Top of Text block

Top 10 Women's Health Issues


Before starting my article I will like to say a few words about health.

“Every human being is the author of his own health or disease.”
“He, who has health, has hope. And he, who has hope, has everything.”
“It is health that is real wealth and not pieces of gold and silver.”

Article Summary

This article discusses the top 10 health issues and risks concerning women today and offers some valuable recommendations. The advice is intended to assist women in living longer and more fulfilling lives.

Bottom of Text block

_Work required:_ Duplicate the passage of the women's health text between "Before starting my" and "more fulfilling lives.", inclusive, keeping every word and mark unchanged.

Top of Given information

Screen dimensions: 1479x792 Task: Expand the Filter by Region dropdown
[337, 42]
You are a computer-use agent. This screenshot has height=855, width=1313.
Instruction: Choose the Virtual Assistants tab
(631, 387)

Bottom of Given information

_Response below:_
Before starting my article I will like to say a few words about health.

“Every human being is the author of his own health or disease.”
“He, who has health, has hope. And he, who has hope, has everything.”
“It is health that is real wealth and not pieces of gold and silver.”

Article Summary

This article discusses the top 10 health issues and risks concerning women today and offers some valuable recommendations. The advice is intended to assist women in living longer and more fulfilling lives.